Sabiha Amin
who@worldmun.org
Sabiha Amin is a second-year Harvard College Student studying Human Developmental and Regenerative Biology and History of Science, with a huge passion about science, storytelling and social change meet. With research spanning regenerative biology to oncology, and consulting work shaping real-world vaccine strategies. As Co-President of BASHA, she builds spaces of belonging, and through admissions consulting, she helps students reimagine their futures. Her days are a blur of late-night brainstorming, early-morning experiments, and conversations that turn into ideas — always with a smile and a strong cup of coffee in hand.

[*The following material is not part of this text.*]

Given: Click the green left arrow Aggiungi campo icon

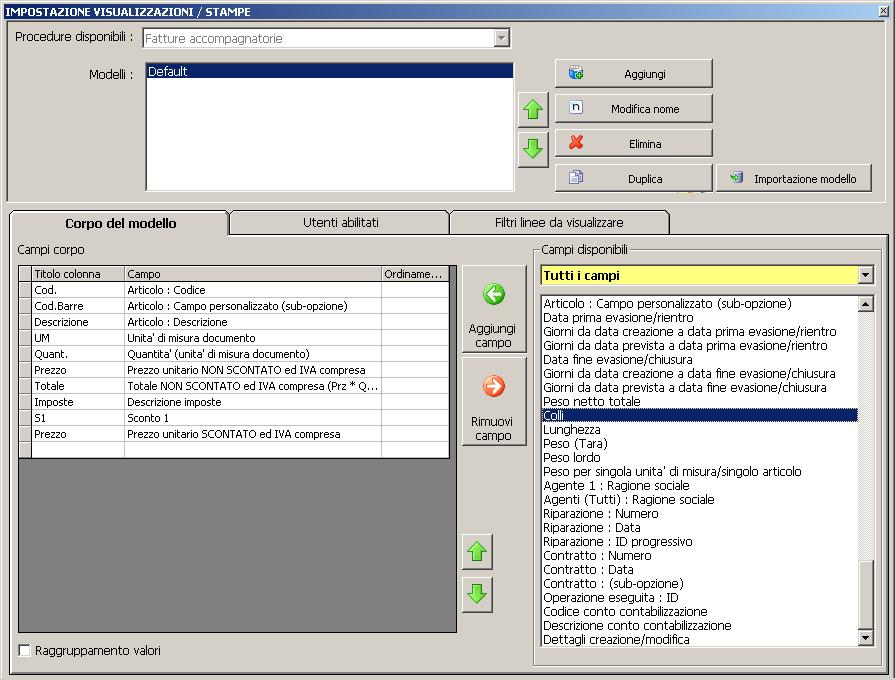Looking at the screenshot, I should (x=494, y=295).
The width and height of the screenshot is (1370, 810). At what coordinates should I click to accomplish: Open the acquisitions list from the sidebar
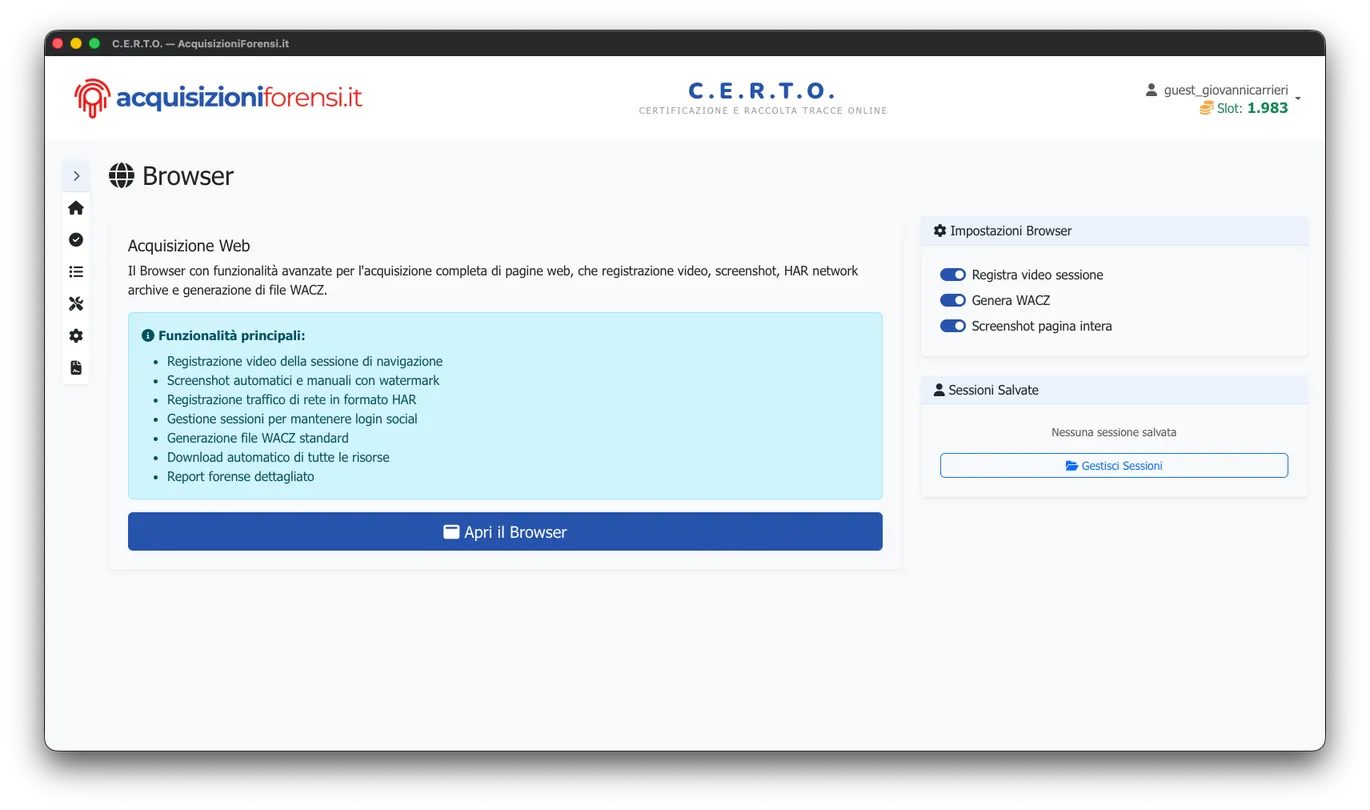(x=75, y=271)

Topic: Navigating the Authorities of the Commercial Determinants of Health
The Commercial Determinants of Health (CDoH) refer to the systems and practices through which commercial actors drive health and equity outcomes, but this goes far beyond whether a product is harmful or not. What we're really talking about is the subtle web of corporate influence that shapes research, policy, and cultural norms in ways most people never notice. The World Health Organization defines CDoH as the ways commercial actors use market and nonmarket strategies to generate profit while influencing patterns of health, disease, and death. They've called this a critical and severely underregulated area that needs urgent attention from policymakers willing to ask hard questions about power and accountability. This committee faces a deeply political question: how can international institutions intervene when corporations have more resources and political access than the governments trying to regulate them? To further expand on these questions, delegates will explore five categories to understand how this works. Scientific distortion and epistemic capture look at how industry-sponsored research buries evidence of harm. Marketing, norms, and cultural production examine how advertising shapes what entire societies see as desirable, deliberately targeting vulnerable groups. Political practices and policy capture digs into how lobbying kills health regulations before they have a chance. Economic stratification and global disparities shows how low and middle-income countries get hit with aggressive marketing but lack the systems to fight back, while workers face health risks with nowhere to turn for help. Confronting CDoH means grappling with the structural forces that connect commerce to disease and rethinking what accountability actually looks like when commercial interests saturate every corner of global health, pushing us beyond individual fixes toward challenging the power systems that decide who thrives and who suffers.